*** Opening of SOURCE MATERIAL ***

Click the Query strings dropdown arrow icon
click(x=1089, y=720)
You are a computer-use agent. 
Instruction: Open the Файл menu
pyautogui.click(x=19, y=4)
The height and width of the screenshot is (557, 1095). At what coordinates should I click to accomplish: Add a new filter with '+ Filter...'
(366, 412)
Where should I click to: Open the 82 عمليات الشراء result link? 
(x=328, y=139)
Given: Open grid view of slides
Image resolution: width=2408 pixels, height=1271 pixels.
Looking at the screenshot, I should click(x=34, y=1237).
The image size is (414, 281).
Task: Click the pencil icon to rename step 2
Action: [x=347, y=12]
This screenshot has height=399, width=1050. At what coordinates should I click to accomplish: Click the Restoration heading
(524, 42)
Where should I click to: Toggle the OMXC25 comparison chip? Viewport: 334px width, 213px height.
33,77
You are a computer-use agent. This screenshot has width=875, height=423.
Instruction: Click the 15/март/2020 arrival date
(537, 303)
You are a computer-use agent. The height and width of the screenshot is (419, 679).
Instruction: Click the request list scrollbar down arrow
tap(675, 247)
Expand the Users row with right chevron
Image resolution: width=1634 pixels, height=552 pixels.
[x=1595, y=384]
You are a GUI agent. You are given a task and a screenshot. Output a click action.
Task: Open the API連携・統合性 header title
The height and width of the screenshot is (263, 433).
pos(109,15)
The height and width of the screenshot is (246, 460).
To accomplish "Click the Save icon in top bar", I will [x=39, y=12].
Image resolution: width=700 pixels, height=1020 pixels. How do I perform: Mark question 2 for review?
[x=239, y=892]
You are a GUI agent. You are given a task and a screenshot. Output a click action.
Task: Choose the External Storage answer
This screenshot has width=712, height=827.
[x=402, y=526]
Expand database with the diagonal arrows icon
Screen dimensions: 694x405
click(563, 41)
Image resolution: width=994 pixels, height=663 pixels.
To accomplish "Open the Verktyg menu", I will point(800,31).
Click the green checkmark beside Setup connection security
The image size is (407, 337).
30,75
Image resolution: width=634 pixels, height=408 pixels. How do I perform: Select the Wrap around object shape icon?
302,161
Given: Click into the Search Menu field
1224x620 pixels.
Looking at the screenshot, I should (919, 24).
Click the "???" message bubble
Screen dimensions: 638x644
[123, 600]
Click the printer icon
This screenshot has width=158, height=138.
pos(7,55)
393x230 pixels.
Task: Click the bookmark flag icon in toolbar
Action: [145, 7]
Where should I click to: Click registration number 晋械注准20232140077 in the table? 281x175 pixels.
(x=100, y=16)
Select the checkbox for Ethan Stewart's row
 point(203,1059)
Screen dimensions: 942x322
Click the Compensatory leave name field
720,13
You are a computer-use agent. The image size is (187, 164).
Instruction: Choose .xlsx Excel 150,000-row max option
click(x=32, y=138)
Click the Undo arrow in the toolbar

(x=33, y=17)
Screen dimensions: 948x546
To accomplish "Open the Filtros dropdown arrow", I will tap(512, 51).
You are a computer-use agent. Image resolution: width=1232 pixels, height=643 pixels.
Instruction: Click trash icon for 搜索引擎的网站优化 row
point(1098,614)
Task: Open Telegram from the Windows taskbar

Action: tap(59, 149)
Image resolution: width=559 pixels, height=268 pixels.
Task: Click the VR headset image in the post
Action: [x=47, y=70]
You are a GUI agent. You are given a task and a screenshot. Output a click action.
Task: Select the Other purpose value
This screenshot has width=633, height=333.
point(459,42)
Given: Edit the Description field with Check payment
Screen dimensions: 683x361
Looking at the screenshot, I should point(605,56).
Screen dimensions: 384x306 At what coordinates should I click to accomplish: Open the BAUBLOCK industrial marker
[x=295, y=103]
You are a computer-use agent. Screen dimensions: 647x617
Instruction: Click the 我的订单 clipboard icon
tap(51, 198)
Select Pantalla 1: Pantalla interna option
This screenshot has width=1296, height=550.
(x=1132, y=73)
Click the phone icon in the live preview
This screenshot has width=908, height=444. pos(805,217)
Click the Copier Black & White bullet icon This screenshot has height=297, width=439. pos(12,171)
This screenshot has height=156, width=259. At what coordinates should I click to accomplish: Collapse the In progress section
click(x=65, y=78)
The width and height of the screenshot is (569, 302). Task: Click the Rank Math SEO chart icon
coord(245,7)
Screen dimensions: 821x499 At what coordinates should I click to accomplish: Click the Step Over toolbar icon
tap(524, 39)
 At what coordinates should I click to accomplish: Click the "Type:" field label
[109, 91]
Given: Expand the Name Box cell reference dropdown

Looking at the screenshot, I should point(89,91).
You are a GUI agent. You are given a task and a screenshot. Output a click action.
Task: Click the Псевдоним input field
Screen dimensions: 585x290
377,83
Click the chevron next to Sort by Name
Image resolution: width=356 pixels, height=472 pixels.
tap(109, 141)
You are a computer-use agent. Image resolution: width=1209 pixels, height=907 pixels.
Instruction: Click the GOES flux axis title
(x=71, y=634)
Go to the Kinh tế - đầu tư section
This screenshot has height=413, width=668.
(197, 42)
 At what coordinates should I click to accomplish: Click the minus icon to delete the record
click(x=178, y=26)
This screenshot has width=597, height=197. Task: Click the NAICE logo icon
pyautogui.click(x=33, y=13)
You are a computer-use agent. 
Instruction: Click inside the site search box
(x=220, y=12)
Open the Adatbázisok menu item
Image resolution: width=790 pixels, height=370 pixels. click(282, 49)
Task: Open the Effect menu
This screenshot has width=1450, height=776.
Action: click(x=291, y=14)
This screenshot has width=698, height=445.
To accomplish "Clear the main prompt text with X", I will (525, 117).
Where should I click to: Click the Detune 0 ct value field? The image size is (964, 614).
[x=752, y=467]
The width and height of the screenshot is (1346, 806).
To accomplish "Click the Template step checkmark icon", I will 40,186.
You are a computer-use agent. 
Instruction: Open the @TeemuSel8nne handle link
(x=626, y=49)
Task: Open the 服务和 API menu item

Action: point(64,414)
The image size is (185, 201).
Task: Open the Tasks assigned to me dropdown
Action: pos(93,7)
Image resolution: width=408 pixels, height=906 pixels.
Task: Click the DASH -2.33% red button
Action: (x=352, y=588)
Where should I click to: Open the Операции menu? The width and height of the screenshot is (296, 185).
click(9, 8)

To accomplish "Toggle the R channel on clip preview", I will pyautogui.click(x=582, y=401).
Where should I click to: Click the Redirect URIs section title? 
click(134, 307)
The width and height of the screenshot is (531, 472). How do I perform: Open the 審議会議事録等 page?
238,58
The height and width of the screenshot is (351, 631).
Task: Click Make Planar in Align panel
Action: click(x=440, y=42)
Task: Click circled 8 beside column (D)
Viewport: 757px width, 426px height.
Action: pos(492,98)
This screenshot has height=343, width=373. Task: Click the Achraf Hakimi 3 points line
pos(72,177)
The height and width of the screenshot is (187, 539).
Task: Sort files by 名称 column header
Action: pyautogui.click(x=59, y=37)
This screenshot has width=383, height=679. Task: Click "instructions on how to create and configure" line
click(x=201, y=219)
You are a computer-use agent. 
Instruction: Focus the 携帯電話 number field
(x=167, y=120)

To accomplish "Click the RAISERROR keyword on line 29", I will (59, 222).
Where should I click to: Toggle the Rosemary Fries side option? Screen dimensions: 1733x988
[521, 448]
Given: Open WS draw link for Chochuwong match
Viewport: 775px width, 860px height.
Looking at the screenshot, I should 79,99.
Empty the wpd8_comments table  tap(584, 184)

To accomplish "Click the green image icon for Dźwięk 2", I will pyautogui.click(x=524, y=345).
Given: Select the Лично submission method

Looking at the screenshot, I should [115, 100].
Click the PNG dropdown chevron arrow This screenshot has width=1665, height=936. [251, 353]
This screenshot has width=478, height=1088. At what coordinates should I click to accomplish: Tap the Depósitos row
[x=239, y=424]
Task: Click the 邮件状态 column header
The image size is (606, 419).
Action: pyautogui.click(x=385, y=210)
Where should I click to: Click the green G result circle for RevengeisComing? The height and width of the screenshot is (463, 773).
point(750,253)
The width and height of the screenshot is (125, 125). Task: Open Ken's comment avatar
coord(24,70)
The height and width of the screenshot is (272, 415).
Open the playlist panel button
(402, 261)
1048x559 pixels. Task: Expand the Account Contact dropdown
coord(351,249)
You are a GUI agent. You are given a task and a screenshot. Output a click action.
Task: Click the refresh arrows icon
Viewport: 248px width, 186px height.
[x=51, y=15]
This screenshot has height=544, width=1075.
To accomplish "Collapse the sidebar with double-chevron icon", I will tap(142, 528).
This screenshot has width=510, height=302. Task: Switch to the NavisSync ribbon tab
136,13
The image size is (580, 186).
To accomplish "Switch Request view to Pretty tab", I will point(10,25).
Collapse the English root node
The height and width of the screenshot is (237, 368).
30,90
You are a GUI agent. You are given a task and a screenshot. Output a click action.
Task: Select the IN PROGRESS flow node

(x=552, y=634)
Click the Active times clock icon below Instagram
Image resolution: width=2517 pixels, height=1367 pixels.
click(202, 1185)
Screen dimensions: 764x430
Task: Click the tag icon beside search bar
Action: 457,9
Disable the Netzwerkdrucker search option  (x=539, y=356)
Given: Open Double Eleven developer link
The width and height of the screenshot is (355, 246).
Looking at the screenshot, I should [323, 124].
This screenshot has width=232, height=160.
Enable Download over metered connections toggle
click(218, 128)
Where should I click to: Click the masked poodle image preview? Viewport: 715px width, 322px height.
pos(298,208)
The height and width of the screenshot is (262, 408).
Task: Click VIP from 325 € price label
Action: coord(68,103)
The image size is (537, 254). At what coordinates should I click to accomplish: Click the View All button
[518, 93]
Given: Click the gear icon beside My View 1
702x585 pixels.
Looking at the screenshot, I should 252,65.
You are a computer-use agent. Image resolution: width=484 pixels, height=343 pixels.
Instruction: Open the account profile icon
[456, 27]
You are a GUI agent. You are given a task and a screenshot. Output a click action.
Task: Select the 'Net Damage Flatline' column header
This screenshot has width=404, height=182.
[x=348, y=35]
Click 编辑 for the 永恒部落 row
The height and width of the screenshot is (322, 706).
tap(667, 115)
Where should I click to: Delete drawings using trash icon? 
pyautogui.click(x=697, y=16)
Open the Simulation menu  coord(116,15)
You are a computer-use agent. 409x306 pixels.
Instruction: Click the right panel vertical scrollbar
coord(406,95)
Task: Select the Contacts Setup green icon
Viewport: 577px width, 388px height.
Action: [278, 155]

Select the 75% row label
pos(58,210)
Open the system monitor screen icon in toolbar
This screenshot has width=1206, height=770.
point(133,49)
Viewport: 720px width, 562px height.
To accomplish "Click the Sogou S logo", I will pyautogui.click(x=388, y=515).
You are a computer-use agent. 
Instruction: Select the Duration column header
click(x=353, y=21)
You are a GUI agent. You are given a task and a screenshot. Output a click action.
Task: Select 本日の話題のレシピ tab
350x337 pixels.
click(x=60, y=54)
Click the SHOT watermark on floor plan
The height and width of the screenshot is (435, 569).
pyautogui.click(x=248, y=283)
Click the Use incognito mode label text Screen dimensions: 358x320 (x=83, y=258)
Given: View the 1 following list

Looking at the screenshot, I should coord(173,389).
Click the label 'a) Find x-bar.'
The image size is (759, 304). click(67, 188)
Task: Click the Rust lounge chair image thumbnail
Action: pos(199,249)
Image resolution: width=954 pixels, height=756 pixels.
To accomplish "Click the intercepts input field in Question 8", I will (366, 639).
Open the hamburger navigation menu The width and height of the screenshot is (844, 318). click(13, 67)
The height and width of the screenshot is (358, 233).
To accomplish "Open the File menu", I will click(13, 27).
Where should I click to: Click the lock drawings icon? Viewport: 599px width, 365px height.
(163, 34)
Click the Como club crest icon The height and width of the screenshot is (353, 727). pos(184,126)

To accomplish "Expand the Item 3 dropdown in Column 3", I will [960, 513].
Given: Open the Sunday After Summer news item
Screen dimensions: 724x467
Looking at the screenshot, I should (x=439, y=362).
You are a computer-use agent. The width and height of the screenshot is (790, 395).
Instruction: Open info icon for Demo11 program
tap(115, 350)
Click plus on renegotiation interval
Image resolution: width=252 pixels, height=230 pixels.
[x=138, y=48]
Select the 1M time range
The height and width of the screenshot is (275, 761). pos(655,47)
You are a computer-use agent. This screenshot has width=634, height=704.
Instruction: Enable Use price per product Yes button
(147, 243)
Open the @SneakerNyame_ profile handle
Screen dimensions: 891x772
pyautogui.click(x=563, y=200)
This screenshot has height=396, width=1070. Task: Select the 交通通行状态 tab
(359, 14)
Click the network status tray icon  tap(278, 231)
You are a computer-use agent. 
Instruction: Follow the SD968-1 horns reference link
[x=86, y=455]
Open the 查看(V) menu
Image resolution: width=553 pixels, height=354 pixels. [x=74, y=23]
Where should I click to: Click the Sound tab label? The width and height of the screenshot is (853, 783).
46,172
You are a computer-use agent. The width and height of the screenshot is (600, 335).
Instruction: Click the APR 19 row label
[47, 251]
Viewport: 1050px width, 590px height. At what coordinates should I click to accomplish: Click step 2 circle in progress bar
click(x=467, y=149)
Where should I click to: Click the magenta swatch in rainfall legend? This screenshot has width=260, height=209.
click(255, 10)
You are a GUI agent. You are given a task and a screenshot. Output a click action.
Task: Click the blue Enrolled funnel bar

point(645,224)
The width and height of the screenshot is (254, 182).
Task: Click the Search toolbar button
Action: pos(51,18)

*** Close of SOURCE MATERIAL ***

In your reply, restate exactly the lines from the start of the records above through the line holding "Given: Click into the Search Menu field", including both, and nothing else.

◆ ANSWER BOX
Click the Query strings dropdown arrow icon
click(x=1089, y=720)
You are a computer-use agent. 
Instruction: Open the Файл menu
pyautogui.click(x=19, y=4)
The height and width of the screenshot is (557, 1095). At what coordinates should I click to accomplish: Add a new filter with '+ Filter...'
(366, 412)
Where should I click to: Open the 82 عمليات الشراء result link? 
(x=328, y=139)
Given: Open grid view of slides
Image resolution: width=2408 pixels, height=1271 pixels.
Looking at the screenshot, I should click(x=34, y=1237).
The image size is (414, 281).
Task: Click the pencil icon to rename step 2
Action: [x=347, y=12]
This screenshot has height=399, width=1050. At what coordinates should I click to accomplish: Click the Restoration heading
(524, 42)
Where should I click to: Toggle the OMXC25 comparison chip? Viewport: 334px width, 213px height.
33,77
You are a computer-use agent. This screenshot has width=875, height=423.
Instruction: Click the 15/март/2020 arrival date
(537, 303)
You are a computer-use agent. The height and width of the screenshot is (419, 679).
Instruction: Click the request list scrollbar down arrow
tap(675, 247)
Expand the Users row with right chevron
Image resolution: width=1634 pixels, height=552 pixels.
[x=1595, y=384]
You are a GUI agent. You are given a task and a screenshot. Output a click action.
Task: Open the API連携・統合性 header title
The height and width of the screenshot is (263, 433).
pos(109,15)
The height and width of the screenshot is (246, 460).
To accomplish "Click the Save icon in top bar", I will [x=39, y=12].
Image resolution: width=700 pixels, height=1020 pixels. How do I perform: Mark question 2 for review?
[x=239, y=892]
You are a GUI agent. You are given a task and a screenshot. Output a click action.
Task: Choose the External Storage answer
This screenshot has width=712, height=827.
[x=402, y=526]
Expand database with the diagonal arrows icon
Screen dimensions: 694x405
click(563, 41)
Image resolution: width=994 pixels, height=663 pixels.
To accomplish "Open the Verktyg menu", I will point(800,31).
Click the green checkmark beside Setup connection security
The image size is (407, 337).
30,75
Image resolution: width=634 pixels, height=408 pixels. How do I perform: Select the Wrap around object shape icon?
302,161
Given: Click into the Search Menu field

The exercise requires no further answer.